We educate - the Kansas Sierra Club is committed to promoting environmental education. Our teacher grant program, on hiatus during the COVID19 pandemic, helps finance classroom projects related to climate change. A special grant to a local student enabled her to study the conservation of sea turtles in Costa Rica, where some species are threatened by the climate crisis.
Most recently, we introduced high school senior Shad Hassan to one of our environmental lawyers. Lawyering is not always about courtroom drama, as Shad learned when he shadowed attorney Tim Laughlin. Here's what Shad told us about his experience.
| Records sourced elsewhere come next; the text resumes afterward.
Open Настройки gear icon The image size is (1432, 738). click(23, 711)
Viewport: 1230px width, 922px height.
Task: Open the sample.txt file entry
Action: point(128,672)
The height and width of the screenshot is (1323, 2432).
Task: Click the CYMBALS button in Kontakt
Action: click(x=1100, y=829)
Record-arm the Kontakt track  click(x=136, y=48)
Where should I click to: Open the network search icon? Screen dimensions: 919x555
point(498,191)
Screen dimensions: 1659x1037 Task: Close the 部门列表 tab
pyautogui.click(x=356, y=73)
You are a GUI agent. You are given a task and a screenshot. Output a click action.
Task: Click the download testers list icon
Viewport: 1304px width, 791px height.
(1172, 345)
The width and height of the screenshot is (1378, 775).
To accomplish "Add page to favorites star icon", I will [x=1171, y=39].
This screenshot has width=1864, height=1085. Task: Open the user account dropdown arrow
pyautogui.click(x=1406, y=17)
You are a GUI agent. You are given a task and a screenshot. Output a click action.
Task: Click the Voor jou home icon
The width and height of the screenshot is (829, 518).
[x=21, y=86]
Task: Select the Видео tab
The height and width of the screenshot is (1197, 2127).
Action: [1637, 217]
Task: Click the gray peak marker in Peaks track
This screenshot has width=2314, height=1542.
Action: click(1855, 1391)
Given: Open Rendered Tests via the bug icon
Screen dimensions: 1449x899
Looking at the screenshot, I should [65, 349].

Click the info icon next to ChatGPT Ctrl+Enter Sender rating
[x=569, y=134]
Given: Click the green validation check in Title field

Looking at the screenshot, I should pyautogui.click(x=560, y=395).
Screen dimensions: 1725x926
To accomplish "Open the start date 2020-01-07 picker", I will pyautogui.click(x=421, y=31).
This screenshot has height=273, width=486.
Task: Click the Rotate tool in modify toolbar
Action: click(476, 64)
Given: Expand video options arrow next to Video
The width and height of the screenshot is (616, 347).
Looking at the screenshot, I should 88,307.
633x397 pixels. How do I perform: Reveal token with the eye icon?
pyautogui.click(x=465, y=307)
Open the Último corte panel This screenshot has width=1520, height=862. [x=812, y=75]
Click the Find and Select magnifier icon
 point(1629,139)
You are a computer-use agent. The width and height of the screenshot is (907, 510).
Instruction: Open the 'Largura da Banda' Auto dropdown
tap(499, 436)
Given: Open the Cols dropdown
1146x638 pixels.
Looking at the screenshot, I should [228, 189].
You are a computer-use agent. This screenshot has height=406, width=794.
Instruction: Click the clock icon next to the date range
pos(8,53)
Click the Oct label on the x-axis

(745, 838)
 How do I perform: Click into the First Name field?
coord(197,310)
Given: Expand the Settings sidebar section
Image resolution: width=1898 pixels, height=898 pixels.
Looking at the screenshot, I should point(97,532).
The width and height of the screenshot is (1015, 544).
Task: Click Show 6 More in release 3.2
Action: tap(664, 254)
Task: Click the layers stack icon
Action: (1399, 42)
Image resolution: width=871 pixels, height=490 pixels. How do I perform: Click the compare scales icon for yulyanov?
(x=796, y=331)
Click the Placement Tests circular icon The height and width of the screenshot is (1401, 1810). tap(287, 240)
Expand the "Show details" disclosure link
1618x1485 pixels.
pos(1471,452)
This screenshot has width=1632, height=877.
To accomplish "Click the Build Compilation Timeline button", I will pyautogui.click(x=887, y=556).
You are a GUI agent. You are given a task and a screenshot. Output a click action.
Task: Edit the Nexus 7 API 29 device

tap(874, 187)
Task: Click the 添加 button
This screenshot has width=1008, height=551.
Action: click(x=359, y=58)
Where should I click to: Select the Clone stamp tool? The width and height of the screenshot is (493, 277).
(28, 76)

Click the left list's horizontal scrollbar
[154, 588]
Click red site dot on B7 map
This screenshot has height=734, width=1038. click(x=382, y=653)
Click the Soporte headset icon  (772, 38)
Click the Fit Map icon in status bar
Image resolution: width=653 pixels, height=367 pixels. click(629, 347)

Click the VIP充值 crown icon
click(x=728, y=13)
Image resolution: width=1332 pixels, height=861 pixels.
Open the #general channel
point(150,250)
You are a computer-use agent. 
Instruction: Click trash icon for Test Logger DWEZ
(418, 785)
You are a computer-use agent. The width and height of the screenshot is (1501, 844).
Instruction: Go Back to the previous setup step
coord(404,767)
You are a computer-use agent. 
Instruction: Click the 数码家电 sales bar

I contacted environmental attorney Tim Laughlin through Elaine Giessel who volunteered with my mother on the community advisory panel for Bayer Crop Science. Tim offered me an opportunity to shadow him on a normal day at work. We started with meeting the attorneys and office staff. I was fascinated by the artwork throughout the office.
To get the day started Tim explained his current CAFO case filed by the Kansas Sierra Club against the Kansas Department of Health and Environment regarding permits for a confined swine feeding operation in north Kansas. The intent of the Sierra Club is to prevent pollution of adjacent waterways.
Afterward, Tim invited me to attend his continuing legal education class (CLE). The attorneys who attended watched and discussed the movie “Dark Waters,” which mirrored the Sierra Club’s case over the pressing issue of water pollution.
Reflecting on the opportunity that Tim gave me, I learned how our legal system works and what a typical day in a law office looks like. All the reading and writing had me second-guessing the practice of law as a potential career.
However, as I watched Tim, I was inspired by not only his passion for the environment but also by his ability to use his legal skills for protecting it. It is reassuring that there are lawyers working for organizations like the Sierra Club who are using litigation to protect our planet.
My generation will soon have the responsibility to solve the environmental problems we will inherit. I found my own passion for studying and for protecting the environment from my mother, who works as an environmental engineer. Among my other role models was my high school biology teacher who taught me about our beautiful planet.
I hope to pursue a career in either law or biology, although I haven’t decided which one yet. My goal is to use my education and skills to help protect our environment just as Tim and the Sierra Club are doing.